Hirokazu Koreeda’s Like Father, Like Son does exactly what you know it will, although for about 80 minutes, that isn’t always a bad thing. Several scenes find themselves relying on montage and small details to transform the mundane into the cinematic. Two families, the richer Nonomiya’s, headed by the somewhat neglectful but hard-working Ryota, and the less affluent Sudai’s, learn after six years of raising the other’s child, that their children were switched at birth. The conflict, of course, is whether they want to “trade” and begin raising their own blood or continue to raise the child they have always called their own. The familiar themes of nature vs. nurture are present, of course, and even amplified by the opposing statuses, but if Like Father, Like Son has its own hook, it’s the attention Koreeda pays to the thoughts and feelings of the kids involved. Much of this is because the performances of the kids are so strong, as they are in Koreeda’s tougher but more thematically-rewarding Nobody Knows, and because Koreeda’s high-energy, classical-music montages are so great this time around. Still, the film still steers too often into the familiar familial clashes and conflicts.
There is a keen use of visual detail to display class differences, as when the poorer father pulls out his flip-phone to show a video of the child he has been raising after we have grown accustomed to smart phones, in the use of costuming throughout (suits vs. casual wear), and in juxtaposing the old, large station wagon next to the richer father’s newer, sleeker ride. Koreeda largely avoided dialogue in Nobody Knows, and it caused pacing issues and difficulty at times, as the decision to steadfastly adhere to naturalistic acting styles made it difficult to follow (and it’s hard to buy that the mom telling them to keep quiet succeeded for so long), but here the problem is the opposite: the excess of dialogue too often highlights the film’s themes. On at least three occasions, we are treated to big conversations about the damages the hospital must pay and/or the difference in wealth between the families when the aforementioned juxtapositions throughout, and the first 15 minutes of the film makes it far too clear that Ryota is a workaholic father who expects a lot of his son—despite barely showing him at work (and the one time it does, we get a bit of dialogue from a coworker along the lines of “your hard work here allows me to spend time at home with my family”). Once the audience is fully primed, however, it’s occasionally poetic, and the moments of the parents interacting with each kid—the one they raised and the one that belongs to them—are subtle but powerful.

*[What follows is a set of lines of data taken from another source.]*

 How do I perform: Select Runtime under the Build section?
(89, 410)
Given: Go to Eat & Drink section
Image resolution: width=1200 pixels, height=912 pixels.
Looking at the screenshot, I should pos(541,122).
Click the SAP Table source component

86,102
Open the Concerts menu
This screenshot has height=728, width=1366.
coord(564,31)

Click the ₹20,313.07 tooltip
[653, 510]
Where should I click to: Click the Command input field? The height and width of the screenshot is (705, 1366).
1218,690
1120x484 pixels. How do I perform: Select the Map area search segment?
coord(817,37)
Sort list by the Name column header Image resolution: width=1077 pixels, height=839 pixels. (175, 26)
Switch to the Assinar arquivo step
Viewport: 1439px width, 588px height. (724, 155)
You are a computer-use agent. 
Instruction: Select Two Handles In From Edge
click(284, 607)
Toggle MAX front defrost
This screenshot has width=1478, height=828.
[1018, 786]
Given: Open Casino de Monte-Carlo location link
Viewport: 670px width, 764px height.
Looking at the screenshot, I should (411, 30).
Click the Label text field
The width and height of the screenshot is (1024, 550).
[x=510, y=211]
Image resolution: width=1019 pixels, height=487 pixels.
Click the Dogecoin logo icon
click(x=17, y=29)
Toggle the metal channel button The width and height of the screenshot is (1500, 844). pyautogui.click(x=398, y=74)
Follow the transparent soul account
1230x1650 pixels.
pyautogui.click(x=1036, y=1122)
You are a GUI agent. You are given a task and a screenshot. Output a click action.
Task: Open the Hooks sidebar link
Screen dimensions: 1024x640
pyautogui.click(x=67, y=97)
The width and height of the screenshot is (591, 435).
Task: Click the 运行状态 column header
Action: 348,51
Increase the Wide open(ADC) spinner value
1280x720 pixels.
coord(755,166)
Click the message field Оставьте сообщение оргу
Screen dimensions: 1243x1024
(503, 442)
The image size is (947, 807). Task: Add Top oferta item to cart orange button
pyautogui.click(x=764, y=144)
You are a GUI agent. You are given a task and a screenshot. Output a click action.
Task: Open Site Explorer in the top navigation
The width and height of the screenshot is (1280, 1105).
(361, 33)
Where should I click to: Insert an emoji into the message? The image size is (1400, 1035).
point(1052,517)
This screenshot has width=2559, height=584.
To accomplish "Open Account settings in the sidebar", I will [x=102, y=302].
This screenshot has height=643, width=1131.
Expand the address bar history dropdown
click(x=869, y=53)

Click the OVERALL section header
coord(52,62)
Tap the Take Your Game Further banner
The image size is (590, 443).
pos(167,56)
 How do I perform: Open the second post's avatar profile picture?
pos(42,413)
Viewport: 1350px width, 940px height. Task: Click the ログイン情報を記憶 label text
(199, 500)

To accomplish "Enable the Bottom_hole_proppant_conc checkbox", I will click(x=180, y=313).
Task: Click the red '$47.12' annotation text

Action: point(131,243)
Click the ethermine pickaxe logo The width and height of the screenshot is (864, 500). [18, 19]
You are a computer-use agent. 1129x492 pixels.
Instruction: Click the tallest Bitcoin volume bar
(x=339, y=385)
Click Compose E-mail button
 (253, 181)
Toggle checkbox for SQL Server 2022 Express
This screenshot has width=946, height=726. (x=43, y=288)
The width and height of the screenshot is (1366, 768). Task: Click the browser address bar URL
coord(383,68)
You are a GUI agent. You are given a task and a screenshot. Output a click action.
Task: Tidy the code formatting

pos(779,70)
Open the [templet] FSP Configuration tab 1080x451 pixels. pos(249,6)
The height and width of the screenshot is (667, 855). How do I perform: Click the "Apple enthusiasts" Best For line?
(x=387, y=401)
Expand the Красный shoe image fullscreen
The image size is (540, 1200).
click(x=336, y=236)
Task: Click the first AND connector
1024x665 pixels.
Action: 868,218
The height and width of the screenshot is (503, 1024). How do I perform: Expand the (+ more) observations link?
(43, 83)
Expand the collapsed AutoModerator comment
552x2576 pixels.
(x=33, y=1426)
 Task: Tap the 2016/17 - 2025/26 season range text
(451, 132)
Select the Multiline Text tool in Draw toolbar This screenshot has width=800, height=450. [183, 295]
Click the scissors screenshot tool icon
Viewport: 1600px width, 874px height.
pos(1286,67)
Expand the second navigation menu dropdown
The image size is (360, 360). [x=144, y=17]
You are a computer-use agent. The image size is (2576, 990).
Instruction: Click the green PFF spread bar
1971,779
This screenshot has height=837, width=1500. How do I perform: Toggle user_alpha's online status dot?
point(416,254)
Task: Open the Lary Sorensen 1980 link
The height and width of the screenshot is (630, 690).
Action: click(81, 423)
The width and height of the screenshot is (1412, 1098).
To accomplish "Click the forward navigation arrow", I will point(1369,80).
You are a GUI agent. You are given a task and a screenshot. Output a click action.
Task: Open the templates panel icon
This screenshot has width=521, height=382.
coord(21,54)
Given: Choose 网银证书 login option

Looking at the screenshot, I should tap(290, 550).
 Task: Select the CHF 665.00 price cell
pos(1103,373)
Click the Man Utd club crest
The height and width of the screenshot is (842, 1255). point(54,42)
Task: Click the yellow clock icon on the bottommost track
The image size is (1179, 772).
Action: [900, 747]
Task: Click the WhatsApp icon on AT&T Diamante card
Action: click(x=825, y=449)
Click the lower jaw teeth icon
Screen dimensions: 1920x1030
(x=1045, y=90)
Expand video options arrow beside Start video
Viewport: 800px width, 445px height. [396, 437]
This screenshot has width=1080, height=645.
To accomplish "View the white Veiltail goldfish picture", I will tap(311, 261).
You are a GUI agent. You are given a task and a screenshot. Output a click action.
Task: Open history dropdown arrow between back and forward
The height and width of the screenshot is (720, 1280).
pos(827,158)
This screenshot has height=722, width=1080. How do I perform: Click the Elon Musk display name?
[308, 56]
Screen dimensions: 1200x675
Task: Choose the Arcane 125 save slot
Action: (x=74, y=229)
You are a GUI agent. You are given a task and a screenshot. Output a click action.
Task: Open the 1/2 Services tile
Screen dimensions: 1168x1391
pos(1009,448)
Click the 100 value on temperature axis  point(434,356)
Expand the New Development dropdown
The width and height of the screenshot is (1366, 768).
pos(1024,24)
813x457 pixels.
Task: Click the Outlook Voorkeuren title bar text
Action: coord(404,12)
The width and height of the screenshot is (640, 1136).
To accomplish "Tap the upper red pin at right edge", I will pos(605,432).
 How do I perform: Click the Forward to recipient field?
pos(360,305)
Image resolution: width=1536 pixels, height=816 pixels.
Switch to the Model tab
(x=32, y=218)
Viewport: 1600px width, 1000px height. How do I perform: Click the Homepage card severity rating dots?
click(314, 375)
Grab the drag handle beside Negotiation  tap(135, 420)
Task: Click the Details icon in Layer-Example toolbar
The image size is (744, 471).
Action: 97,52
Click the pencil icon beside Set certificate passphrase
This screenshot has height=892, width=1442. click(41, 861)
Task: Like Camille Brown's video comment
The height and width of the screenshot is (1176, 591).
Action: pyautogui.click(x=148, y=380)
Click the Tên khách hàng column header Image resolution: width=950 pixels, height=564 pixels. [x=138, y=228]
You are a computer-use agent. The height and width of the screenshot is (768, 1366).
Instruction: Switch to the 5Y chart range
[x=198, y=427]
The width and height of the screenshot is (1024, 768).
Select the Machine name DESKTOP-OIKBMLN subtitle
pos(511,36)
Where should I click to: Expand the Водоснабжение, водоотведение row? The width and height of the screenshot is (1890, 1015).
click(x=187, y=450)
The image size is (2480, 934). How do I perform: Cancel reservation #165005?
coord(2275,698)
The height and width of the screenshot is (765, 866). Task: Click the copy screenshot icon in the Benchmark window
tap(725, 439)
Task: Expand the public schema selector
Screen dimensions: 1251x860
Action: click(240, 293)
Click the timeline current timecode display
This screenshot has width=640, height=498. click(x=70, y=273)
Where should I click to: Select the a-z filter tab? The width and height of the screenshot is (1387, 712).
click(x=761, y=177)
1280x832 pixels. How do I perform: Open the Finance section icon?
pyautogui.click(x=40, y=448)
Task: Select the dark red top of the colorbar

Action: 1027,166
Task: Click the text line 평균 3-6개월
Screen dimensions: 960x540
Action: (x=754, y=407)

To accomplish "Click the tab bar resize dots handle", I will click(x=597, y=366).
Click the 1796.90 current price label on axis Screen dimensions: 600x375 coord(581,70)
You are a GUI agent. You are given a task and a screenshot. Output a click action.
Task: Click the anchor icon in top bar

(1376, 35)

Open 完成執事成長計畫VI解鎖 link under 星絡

Until the inevitable event occurs, as it must in any switched-at-birth story especially one that informs you at the introduction of the conflict that “100%” of these situations end with the parents agreeing to trade and raise their own blood, and the “exchange” or “correction” is made. At first, the decision to continue the film beyond this point is puzzlingly because the questions of ethics and situation that surrounded the film up to this point are now necessarily relegated to the background. As it continues along its belated next act, however, the film only destroys its subtler questions of nature vs. nurture. In the end, it feels like Hollywood-grade sentiment about the Importance of Spending Time with Family. Overwhelming the quiet strengths in the film’s first two-thirds could almost be forgiven if I thought they were more incidental than important, but unfortunately, all that heavy-handed dialogue just makes the shift even more jarring and ill-advised, rendering many of the film’s best moments pointless, and giving the film novelistic aspirations that betray the thin narrative.
In many ways, this is a continuation of Koreeda’s bad tendencies, namely the way in which he bypasses strong endings and powerful closing images or sequences (in this case, a still photo of both families that suggests the way coincidence and errors create larger families, and a montage in which Ryota and his son finally embrace one another) in the name of either redundancy or, as it happens here, to ask another big question, despite the inability to fully address it in the remaining run-time and the repercussions it has on the first part of the film. It’s this lack of focus, combined with a tendency to clumsily alert us to new themes, which euthanizes the film, begging us to treat it as if it belongs in shoes far too large for it to fill.